BEGIN DATASET ENTRIES
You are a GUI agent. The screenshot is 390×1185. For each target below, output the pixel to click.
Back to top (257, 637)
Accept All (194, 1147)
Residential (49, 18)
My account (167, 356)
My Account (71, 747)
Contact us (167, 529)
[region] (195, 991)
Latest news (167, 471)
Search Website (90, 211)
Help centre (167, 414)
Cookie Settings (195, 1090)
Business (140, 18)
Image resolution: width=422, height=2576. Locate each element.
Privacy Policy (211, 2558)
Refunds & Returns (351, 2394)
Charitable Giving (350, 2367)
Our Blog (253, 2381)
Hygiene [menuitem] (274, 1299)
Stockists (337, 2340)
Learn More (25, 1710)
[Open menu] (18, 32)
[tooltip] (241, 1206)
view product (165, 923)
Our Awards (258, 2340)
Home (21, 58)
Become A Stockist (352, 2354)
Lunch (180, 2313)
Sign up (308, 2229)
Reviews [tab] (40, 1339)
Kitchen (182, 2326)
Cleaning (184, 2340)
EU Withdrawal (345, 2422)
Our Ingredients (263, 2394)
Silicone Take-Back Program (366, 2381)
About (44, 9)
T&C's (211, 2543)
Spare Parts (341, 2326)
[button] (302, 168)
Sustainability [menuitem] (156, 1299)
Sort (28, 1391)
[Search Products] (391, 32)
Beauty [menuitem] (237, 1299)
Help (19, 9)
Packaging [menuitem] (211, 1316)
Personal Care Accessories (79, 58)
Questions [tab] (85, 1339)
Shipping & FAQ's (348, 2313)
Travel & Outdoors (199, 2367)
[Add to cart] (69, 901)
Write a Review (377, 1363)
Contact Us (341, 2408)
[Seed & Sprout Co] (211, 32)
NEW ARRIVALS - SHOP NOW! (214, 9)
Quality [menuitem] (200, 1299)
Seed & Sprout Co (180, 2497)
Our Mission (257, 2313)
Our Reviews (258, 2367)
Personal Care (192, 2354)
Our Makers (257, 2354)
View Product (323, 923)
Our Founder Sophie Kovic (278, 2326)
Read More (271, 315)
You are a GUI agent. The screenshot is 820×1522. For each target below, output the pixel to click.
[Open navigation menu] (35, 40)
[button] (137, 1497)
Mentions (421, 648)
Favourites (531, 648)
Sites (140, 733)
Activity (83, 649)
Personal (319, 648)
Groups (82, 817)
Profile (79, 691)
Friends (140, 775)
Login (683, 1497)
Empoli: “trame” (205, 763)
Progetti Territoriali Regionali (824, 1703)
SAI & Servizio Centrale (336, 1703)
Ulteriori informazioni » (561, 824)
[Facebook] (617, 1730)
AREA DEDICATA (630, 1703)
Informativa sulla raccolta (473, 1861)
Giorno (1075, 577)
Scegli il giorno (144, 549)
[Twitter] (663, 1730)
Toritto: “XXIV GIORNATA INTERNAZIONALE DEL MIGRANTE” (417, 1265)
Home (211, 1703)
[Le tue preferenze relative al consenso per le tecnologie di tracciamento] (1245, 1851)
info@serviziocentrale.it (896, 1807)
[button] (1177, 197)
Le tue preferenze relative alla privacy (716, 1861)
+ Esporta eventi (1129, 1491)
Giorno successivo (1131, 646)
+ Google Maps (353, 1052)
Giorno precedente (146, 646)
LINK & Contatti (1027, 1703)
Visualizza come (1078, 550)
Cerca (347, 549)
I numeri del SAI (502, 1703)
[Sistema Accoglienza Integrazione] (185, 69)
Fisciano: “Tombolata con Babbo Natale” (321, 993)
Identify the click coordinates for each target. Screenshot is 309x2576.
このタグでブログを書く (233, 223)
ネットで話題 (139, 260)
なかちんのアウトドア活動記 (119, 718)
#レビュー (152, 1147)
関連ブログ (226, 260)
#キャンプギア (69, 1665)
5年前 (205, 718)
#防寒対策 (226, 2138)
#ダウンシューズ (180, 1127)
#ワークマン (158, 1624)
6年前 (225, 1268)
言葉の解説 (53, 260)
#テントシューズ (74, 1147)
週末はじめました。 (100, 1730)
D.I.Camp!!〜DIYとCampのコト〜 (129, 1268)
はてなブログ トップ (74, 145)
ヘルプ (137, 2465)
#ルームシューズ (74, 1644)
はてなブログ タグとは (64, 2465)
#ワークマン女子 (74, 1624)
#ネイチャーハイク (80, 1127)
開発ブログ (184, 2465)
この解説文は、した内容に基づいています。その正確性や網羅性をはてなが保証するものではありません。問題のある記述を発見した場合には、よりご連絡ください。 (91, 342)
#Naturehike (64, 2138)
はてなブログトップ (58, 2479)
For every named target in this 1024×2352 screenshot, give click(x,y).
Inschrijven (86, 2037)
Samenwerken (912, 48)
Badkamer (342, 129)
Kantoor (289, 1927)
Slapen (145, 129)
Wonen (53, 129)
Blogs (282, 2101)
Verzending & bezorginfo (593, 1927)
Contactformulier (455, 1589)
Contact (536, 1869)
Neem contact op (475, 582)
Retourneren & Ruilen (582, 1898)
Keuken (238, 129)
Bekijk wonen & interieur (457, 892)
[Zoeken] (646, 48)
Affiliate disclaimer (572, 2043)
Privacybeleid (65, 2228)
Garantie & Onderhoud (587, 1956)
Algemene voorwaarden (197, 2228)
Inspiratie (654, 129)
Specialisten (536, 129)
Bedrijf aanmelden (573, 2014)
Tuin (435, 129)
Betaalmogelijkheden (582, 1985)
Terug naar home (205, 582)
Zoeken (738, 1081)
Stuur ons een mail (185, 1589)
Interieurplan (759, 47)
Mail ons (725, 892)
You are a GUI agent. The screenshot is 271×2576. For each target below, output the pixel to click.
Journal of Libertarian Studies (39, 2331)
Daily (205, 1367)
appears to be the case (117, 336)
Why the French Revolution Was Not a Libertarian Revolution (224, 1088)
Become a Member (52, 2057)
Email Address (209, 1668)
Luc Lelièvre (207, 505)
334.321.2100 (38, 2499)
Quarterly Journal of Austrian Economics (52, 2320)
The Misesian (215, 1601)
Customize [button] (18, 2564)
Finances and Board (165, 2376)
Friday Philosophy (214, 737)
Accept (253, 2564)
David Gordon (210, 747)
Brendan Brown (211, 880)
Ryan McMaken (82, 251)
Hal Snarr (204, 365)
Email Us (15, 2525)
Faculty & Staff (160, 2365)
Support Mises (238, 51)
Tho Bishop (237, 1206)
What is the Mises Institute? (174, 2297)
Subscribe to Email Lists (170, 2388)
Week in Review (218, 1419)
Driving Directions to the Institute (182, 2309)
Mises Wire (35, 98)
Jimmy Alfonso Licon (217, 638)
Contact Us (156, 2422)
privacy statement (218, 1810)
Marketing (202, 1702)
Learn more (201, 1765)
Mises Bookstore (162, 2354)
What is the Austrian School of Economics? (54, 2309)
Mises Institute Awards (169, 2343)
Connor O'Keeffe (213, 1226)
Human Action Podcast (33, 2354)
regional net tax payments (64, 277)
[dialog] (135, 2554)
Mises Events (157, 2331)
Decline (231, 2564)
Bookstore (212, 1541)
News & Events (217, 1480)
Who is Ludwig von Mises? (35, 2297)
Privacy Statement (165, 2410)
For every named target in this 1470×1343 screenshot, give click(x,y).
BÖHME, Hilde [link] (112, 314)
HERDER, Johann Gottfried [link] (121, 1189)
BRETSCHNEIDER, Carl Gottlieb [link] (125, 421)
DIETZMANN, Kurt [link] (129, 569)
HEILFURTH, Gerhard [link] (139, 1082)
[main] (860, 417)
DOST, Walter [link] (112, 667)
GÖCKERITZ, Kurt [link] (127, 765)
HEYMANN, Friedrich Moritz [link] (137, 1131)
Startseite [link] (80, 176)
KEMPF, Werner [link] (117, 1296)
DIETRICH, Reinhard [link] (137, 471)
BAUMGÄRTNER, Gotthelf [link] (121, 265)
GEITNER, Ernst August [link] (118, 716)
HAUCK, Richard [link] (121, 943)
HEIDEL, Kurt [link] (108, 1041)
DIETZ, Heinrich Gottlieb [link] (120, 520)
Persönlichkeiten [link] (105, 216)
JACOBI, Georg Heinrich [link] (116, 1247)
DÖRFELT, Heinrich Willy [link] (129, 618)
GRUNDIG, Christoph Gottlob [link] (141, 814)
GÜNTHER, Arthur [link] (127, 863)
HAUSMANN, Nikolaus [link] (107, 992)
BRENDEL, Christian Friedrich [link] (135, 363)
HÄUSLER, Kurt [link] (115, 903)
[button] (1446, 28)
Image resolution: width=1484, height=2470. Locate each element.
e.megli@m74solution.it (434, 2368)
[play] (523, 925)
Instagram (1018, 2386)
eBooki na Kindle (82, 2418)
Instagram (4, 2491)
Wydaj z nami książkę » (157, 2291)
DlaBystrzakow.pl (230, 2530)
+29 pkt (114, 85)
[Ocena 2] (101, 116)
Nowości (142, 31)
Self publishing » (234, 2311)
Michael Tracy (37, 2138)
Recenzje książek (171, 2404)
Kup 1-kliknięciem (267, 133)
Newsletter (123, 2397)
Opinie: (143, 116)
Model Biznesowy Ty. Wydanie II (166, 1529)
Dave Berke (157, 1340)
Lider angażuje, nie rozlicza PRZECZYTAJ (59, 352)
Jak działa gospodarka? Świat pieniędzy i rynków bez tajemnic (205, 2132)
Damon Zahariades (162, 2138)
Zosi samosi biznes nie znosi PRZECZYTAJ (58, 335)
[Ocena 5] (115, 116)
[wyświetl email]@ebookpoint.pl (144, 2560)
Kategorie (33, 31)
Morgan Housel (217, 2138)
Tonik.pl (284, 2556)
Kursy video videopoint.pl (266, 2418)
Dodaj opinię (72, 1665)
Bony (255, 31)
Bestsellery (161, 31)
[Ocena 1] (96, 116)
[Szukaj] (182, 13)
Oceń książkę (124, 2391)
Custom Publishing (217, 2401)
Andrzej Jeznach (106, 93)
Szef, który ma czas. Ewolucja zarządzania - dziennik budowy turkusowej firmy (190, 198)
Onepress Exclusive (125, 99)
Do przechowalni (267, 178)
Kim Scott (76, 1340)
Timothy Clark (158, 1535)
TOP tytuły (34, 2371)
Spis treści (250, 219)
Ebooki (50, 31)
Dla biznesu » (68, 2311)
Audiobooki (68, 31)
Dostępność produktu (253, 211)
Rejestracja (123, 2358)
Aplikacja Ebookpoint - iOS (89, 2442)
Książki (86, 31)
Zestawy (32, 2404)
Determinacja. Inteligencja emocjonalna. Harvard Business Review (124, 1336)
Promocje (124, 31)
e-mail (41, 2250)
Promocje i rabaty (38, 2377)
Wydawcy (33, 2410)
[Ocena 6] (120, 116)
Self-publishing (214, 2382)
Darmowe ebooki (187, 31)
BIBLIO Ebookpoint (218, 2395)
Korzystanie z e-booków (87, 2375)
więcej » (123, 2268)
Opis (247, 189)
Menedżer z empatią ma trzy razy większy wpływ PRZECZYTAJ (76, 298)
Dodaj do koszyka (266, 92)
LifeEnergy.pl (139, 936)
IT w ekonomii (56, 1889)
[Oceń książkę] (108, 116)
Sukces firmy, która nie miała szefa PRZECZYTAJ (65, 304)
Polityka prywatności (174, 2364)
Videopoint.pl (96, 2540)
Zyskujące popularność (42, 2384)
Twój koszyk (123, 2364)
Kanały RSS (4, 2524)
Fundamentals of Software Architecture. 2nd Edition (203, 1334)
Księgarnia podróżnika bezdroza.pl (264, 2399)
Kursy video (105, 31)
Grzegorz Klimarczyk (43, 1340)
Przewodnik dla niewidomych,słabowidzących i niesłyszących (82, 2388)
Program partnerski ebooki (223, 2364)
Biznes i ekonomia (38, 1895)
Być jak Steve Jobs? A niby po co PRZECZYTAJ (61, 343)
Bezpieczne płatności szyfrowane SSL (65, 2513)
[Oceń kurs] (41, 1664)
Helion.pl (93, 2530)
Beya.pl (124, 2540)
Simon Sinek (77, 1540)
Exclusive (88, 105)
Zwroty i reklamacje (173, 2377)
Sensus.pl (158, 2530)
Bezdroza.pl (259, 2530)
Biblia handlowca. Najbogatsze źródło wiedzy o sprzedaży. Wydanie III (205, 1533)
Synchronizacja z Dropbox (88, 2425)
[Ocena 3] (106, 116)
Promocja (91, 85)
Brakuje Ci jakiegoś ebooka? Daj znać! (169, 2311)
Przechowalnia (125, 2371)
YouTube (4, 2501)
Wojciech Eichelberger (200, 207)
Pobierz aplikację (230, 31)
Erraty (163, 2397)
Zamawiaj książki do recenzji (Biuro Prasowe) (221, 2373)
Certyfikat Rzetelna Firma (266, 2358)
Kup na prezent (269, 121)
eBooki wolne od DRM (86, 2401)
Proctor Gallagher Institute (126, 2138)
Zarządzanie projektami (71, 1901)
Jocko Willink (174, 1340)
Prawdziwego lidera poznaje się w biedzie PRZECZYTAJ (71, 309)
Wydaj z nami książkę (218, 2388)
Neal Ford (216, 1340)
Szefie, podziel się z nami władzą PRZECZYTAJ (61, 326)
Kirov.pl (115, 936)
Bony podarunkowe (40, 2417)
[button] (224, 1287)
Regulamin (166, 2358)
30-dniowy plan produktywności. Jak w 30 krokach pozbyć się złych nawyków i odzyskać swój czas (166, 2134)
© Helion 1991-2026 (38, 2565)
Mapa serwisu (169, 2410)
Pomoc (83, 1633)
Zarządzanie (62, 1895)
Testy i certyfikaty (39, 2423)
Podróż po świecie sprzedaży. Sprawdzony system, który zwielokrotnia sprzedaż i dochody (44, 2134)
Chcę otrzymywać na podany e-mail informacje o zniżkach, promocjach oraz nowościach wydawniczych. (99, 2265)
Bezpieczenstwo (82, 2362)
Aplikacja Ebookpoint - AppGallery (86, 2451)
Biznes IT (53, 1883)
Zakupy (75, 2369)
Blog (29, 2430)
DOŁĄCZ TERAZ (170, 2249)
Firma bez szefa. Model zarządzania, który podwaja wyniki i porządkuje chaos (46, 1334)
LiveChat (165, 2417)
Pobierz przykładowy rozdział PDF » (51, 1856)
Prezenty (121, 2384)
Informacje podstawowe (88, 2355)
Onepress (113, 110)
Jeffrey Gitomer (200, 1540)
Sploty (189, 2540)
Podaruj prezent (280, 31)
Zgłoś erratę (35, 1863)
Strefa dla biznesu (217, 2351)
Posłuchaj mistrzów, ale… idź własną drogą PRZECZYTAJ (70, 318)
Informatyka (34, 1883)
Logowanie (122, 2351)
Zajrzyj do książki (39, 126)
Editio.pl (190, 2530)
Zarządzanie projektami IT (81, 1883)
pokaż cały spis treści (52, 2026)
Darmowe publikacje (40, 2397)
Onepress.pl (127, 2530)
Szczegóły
END DATASET ENTRIES
EXERCISE:
Using the entries above, count the lines that have the string "Image" in them. Answer with that number only.

FINAL ANSWER:
2